/ 13 February 1998

Cashing in on Congo

Chris McGreal

The Marquis Bernard-Alexis P de Menars, Prince de Bourbon-Vendome, head of the Universal Foundation, pursuer of “The Light”, looked genuine enough to the Democratic Republic of Congo’s inexperienced former finance minister, Mawampanga Mwana Nanga.

The “marquis” arrived at Mawampanga’s office offering to help raise and administer $500- million for the cash-strapped former Zaire.

“He was well-spoken and had a serious attitude. He was saying there was an alternative financing scheme whereby Congo could help rebuild the health system,” says Mawampanga, who was appointed minister of agriculture in President Laurent Kabila’s Cabinet reshuffle in January.

The “marquis’s” credentials appeared impressive, if a little bizarre. In a letter to Mawampanga he described himself as a “generalist and humanitarian”, a theoretician in biology and astrophysics, and an expert on the administration of large-scale, non-polluting industrial waste- disposal systems.

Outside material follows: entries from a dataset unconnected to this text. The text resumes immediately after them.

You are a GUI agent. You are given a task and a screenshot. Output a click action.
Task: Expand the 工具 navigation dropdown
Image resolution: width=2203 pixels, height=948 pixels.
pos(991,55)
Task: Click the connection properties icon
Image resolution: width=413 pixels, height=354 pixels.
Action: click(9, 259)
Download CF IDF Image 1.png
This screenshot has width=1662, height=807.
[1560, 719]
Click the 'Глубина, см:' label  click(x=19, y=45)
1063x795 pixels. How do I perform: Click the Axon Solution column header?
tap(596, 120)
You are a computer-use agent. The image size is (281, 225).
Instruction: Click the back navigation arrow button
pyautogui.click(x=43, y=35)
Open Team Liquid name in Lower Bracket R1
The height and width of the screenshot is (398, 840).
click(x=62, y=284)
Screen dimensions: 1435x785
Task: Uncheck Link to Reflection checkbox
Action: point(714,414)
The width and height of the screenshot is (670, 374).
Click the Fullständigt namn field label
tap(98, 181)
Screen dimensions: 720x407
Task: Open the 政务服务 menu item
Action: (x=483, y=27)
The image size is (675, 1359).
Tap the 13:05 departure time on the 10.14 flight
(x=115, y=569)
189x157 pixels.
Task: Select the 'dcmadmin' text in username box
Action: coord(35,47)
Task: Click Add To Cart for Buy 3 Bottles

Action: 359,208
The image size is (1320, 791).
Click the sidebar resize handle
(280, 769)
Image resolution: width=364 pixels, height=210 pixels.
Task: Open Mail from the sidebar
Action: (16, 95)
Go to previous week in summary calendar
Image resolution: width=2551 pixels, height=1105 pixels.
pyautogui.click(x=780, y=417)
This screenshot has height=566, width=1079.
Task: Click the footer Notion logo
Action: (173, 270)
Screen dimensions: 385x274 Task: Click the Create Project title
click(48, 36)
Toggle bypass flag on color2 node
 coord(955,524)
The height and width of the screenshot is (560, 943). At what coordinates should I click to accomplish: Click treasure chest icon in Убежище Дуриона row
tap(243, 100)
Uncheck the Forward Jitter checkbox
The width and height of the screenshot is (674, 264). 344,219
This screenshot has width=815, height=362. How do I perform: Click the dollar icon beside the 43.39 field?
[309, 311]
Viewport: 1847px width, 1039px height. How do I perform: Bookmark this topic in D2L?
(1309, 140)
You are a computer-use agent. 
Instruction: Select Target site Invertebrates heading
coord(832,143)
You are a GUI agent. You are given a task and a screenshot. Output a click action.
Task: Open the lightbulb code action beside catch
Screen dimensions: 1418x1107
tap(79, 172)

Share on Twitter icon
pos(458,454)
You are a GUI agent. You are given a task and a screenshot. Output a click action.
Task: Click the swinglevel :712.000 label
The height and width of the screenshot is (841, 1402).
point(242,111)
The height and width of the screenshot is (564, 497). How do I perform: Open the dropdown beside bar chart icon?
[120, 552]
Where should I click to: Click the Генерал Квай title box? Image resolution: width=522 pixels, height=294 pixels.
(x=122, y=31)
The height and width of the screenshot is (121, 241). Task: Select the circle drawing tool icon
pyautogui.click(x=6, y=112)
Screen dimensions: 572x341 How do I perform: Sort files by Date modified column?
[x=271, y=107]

Perhaps the unexplained reference to advancing “The Light” should have rung alarm bells. But it did not.

Only when the “marquis” asked for a multimillion-dollar letter of credit did Congo’s former finance minister check with Interpol.

“Two days later we got this message back saying: ‘Beware, this is a classic fraudulent scheme,'” Mawampanga says.

From New York, the “marquis” said he was shocked at the suspicions: “I really don’t know where they could have got the idea I have anything but the best intentions. I am just trying to help this poor country. If they don’t want my help, then that’s OK.”

Others have followed in the “marquis’s” wake as Congo’s new government turns to international business in a desperate bid to fill the coffers left bare by former president Mobutu Sese Seko.

With only tentative offers of international aid, the country is banking on private foreign investment to meet at least one- quarter of its $1-billion plan to resurrect the economy.

Congo’s rich deposits of copper, diamonds and gold have already attracted deals worth hundreds of millions of rands. But alongside the serious investment proposals have arrived the carpetbaggers, and worse.

“The problem is, how do you sort out all these people? How do you tell the good guys from the ones who are not serious? A lot of people who are coming here are con artists with wild schemes,” says Mawampanga.

“The worst thing is that they are using our own people. Our guys come to me saying: ‘Use this guy. He is going to bring us a lot of money.’ All the time I have to put up with this, and people saying: ‘This Mawampanga doesn’t understand. He is turning away free money.’ And I have to tell them there is not such a thing as free money.”

Even the right-wing American evangelist Pat Robertson – who was one of Mobutu’s most ardent supporters while running a diamond- mining venture in league with the deposed despot – has written to the new government offering to do business.

Con artists are not the only concern of Congo’s inexperienced administration. Mawampanga protests that while investors complain that corruption is alive and kicking, the government’s efforts to eradicate graft are undermined by foreign businessmen who still seek to win contracts by bribing local officials.

He acknowledges some civil servants can be bought, but argues that because the government has been unable to pay them since July, public officials are vulnerable to exploitation. “So many people come and try to bribe everybody. When someone says: ‘I could give you this if you just do this for me,’ and they’re not getting paid, it makes life very difficult. It’s easy for them to criticise, but they should ask themselves what they’re doing to help stop it,” says Mawampanga.

Congolese officials say several foreign firms unable to win contracts legitimately have tried to buy them. Although they decline to name names, they say mining houses, importers and engineering companies are among the culprits.

The administration has other reasons to be cautious in its dealings with multinationals. After Kabila seized power last May, the government invited the United States giant Bechtel to assess Congo’s abundant natural resources and present a plan to revitalise the economy.

The final product left the administration sceptical and suspicious. Although Bechtel claimed to have spent $5-million researching its proposal, the plan looked little better than a glossy public-relations brochure.

“This was something you could have done sitting in front of a computer, or you could have gone to your college library or used an encyclopaedia. You didn’t need to have come to the country for that plan. I don’t see how it cost $5-million,” says Mawampanga.

Others fear the Bechtel proposal has laid the ground for handing the country’s economic administration to a foreign company, in a manner reminiscent of Belgian King Leopold II’s hold over Congo as a vast, personal business reserve a century ago.